ChirpText is a collection of text processing tools for Python 3.

Overview

ChirpText is a collection of text processing tools for Python 3.

Documentation Status Total alerts Language grade: Python

It is not meant to be a powerful tank like the popular NTLK but a small package which you can pip-install anywhere and write a few lines of code to process textual data.

Main features

  • Simple file data manipulation using an enhanced open() function (txt, gz, binary, etc.)
  • CSV helper functions
  • Parse Japanese text with mecab library (Does not require mecab-python3 package even on Windows, only a binary release (i.e. mecab.exe) is required)
  • Built-in "lite" text annotation formats (texttaglib TTL/CSV and TTL/JSON)
  • Helper functions and useful data for processing English, Japanese, Chinese and Vietnamese.
  • Application configuration files management which can make educated guess about config files' whereabouts
  • Quick text-based report generation

Installation

chirptext is available on PyPI and can be installed using pip

pip install chirptext

Parsing Japanese text

chirptext supports parsing Japanese text using different parsers (mecab, Janome, and igo-python)
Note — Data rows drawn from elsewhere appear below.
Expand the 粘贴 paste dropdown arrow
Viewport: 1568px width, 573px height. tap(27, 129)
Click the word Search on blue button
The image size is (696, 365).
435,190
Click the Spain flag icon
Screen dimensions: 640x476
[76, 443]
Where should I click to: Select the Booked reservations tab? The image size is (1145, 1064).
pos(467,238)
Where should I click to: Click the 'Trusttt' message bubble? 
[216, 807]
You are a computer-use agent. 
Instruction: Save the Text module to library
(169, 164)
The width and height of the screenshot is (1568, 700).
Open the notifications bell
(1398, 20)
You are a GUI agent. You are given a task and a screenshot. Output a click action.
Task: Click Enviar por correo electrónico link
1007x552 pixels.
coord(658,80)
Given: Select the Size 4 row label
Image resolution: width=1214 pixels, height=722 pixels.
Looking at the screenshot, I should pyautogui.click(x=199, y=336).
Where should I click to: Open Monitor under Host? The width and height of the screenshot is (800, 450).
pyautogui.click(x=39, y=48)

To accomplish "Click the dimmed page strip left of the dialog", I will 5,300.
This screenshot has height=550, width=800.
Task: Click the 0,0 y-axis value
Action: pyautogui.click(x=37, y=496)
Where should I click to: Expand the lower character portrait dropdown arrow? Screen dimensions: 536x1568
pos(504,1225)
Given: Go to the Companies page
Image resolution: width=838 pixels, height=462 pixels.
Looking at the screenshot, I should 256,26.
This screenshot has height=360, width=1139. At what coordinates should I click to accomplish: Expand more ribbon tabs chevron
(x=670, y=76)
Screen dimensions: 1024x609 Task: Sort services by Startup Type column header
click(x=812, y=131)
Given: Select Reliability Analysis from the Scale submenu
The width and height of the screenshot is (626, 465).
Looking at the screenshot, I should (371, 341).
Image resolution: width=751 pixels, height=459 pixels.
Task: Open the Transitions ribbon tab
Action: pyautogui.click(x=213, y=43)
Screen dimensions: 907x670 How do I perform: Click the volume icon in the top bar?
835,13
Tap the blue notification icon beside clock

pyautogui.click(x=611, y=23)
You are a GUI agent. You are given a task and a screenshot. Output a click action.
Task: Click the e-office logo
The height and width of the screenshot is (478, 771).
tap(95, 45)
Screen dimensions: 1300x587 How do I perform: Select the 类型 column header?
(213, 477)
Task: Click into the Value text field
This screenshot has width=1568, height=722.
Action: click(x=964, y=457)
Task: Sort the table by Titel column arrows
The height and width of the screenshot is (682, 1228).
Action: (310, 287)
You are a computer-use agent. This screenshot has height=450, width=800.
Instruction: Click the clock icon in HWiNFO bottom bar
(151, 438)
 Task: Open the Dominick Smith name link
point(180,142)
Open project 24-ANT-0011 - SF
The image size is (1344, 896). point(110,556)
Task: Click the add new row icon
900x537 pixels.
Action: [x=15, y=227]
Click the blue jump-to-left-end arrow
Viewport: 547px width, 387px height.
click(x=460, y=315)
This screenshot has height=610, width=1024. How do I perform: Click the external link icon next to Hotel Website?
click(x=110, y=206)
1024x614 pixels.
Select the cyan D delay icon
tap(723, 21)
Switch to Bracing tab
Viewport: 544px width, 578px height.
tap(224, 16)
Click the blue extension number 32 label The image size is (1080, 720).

>> doc = deko.parse_doc("猫が好きです。\n犬も好きです。") >>> for sent in doc: ... print(sent, sent.tokens.values()) ... 猫が好きです。 ['猫', 'が', '好き', 'です', '。'] 犬も好きです。 ['犬', 'も', '好き', 'です', '。'] ">
>>> from chirptext import deko
>>> sent = deko.parse('猫が好きです。')
>>> sent.tokens
['`猫`<0:1>', '`が`<1:2>', '`好き`<2:4>', '`です`<4:6>', '`。`<6:7>']
>>> sent.tokens.values()
['猫', 'が', '好き', 'です', '。']
>>> sent[0]
`猫`<0:1>
>>> sent[0].pos
'名詞'
>>> sent[1].lemma
'が'
>>> sent[2].reading
'スキ'

# tokenize
>>> deko.tokenize('猫が好きです。')
['猫', 'が', '好き', 'です', '。']

# split sentences
>>> deko.tokenize_sent("猫が好きです。\n犬も好きです。")
['猫が好きです。', '犬も好きです。']

# parse a document (i.e. multiple sentences)
>>> doc = deko.parse_doc("猫が好きです。\n犬も好きです。")
>>> for sent in doc:
...     print(sent, sent.tokens.values())
... 
猫が好きです。 ['猫', 'が', '好き', 'です', '。']
犬も好きです。 ['犬', 'も', '好き', 'です', '。']

Notes: At least one of the following tools must be installed to use chirptext Japanese parsing:

  1. mecab: http://taku910.github.io/mecab/#download
  2. Janome: available on PyPI, install with pip install Janome
  3. igo-python: available on PyPI, install with pip install igo-python

Convenient IO APIs

>>> from chirptext import chio
>>> chio.write_tsv('data/test.tsv', [['a', 'b'], ['c', 'd']])
>>> chio.read_tsv('data/tes.tsv')
[['a', 'b'], ['c', 'd']]

>>> chio.write_file('data/content.tar.gz', 'Support writing to .tar.gz file')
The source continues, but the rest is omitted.